Scale the entries in the part that opens with the line containing "You are a computer-use agent. Image" and closes with the line containing "tap(247, 103)", both lines included. Reproduce only those lines, requests included, multiplying each click coordinate in the answers by 1.3 and rounding to the nearest whole number, with halves rounded up.

MATERIAL FOR THIS EXERCISE:
------------------------------------------------------------------------

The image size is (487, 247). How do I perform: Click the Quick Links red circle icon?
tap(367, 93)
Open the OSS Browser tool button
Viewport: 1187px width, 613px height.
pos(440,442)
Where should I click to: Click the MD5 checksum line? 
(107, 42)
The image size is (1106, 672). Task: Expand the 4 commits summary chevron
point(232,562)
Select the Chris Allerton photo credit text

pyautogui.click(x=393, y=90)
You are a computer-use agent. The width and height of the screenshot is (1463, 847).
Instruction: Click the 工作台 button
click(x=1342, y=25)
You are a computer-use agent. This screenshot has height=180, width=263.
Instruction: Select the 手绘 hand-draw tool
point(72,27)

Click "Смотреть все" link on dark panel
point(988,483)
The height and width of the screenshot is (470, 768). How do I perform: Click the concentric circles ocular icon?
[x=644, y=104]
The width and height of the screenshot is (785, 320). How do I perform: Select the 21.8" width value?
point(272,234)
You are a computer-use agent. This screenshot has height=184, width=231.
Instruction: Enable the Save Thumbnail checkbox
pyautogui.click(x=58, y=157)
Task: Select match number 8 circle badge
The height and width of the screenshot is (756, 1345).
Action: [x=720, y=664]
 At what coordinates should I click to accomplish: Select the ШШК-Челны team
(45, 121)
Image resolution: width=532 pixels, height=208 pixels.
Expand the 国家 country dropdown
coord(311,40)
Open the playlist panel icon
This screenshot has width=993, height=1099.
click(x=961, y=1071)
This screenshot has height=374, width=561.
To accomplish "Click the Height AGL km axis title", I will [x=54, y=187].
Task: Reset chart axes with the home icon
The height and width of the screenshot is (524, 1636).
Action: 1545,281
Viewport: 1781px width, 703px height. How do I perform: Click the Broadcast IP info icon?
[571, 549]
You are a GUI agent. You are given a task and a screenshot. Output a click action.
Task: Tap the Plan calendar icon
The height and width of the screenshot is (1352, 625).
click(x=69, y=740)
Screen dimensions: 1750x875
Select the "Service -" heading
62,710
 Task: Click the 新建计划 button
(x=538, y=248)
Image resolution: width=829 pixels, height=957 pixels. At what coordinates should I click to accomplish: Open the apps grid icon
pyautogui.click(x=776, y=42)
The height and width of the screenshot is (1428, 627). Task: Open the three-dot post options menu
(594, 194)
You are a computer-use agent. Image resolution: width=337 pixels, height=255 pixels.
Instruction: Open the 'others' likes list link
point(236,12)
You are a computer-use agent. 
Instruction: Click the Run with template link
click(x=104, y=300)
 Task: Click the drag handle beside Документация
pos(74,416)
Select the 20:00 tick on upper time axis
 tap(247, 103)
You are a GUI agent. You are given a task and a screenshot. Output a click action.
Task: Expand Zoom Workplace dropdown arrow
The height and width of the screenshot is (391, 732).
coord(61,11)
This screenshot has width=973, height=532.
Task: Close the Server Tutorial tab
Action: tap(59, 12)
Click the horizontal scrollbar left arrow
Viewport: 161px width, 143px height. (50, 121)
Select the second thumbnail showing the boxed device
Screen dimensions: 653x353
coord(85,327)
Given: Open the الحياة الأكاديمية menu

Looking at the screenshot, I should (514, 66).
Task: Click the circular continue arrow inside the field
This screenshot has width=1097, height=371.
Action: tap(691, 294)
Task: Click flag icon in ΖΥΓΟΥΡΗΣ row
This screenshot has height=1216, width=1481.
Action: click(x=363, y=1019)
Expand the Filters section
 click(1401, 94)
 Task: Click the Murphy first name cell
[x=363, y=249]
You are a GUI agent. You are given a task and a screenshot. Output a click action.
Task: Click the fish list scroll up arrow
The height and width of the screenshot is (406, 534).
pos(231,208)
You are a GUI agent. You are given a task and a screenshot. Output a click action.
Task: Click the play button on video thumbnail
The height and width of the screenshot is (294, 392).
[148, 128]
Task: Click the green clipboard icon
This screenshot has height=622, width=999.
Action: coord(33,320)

------------------------------------------------------------------------

ANSWER TO THIS PROBLEM:
You are a computer-use agent. Image resolution: width=337 pixels, height=255 pixels.
Instruction: Open the 'others' likes list link
point(307,16)
You are a computer-use agent. 
Instruction: Click the Run with template link
click(x=135, y=390)
 Task: Click the drag handle beside Документация
pos(96,541)
Select the 20:00 tick on upper time axis
 tap(321, 134)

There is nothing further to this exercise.